I'm tempted to say that it isn't possible. Anytime you're computing O(n log n) amount of information but have (1) nowhere to stash it (constant space), and (2) nowhere to immediately use it (O(n) moves), there is something weird going on, possibly involving heavy use of the stack (which may not be included in the space analysis, although it should be).
It might be possible if you store temporary information inside many bits of just one integer, or something squirrelly like that. (So O(1) in practice, but O(log n) in theory.)
Radix sorting wouldn't quite do it because you'd have to call the predicate to create the digits, and if you don't memoize the transitivity of comparison then you'll call it O(n^2) times. (But to memoize it takes O(log n) amortized space per item, I think.)
QED - Proof by lack of imagination :)
Here's what I have so far. A version of cycle sort which uses a bit array to hold the result of the partition tests and calculates the destinations on the fly. It performs a stable binary partition with N compares, < N swaps, and exactly 2N bits of allocated storage.
int getDest(int i, BitArray p, int nz)
{ bool b=BitArrayGet(p,i);
int below = BitArrayCount1sBelow(p,i); //1s below
return (b)?(nz+below):i-below;
}
int BinaryCycleSort(Item* a, int n, BitArray p)
{
int i, numZeros = n-BitArrayCount1sBelow(p,n);
BitArray final = BitArrayNew(n);
for (i=0;i<numZeros;i++)
if (!BitArrayGet(final,i))
{ int dest= GetDest(i,p,numZeros);
while (dest!=i)
{ SwapItem(a+i,a+dest);
BitArraySet(final,dest);
dest = getDest(dest,p,numZeros);
}
BitArraySet(final,dest);
}
return numZeros;
}
int BinaryPartition(Item* a, int n, Predicate pPred)
{
int i;
BitArray p = BitArrayNew(n);
for (i=0;i<n;i++)
if (pPred(a+i)) BitArraySet(p,i);
return BinaryCycleSort(a,n,p);
}
using these helpers:
typedef uint32_t BitStore;
typedef BitStore* BitArray;
BitArray BitArrayNew(int N); //returns array of N bits, all cleared
void BitArraySet(BitArray ba, int i); //sets ba[i] to 1
bool BitArrayGet(BitArray ba, int i); //returns ba[i]

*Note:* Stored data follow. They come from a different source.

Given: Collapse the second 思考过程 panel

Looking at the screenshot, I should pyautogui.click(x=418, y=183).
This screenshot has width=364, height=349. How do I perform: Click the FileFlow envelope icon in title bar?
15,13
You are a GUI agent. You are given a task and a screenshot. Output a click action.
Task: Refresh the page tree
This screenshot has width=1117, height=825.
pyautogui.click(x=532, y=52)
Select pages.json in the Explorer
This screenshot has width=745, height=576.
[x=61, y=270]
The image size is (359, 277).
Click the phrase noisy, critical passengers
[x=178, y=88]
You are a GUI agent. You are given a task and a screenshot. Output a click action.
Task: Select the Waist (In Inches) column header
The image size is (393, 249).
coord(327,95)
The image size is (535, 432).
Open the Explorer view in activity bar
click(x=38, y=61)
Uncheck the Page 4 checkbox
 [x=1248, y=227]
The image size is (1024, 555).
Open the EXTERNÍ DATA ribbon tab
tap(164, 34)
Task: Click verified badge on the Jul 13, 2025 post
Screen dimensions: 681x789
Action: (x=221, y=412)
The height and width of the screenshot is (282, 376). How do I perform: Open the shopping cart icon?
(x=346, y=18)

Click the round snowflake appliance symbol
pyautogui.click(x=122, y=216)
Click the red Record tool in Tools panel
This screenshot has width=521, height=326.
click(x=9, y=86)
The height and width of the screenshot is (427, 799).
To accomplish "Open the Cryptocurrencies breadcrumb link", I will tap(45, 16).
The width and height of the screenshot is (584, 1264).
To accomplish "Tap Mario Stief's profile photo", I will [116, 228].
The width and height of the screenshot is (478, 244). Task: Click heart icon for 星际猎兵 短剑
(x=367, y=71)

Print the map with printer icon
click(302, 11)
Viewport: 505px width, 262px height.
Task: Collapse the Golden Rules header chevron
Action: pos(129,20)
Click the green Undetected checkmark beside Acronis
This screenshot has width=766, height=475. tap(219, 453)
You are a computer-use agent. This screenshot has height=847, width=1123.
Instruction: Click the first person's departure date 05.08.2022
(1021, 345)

int BitArrayCount1sBelow(BitArray ba, int i) //counts 1s in ba[0..i)
Obviously this is not constant space. But I think this might be used as a building block to the ultimate goal. The whole array can be partitioned into N/B blocks using a fixed-size BitArray of B bits. Is there some way to re-use those same bits while performing a stable merge?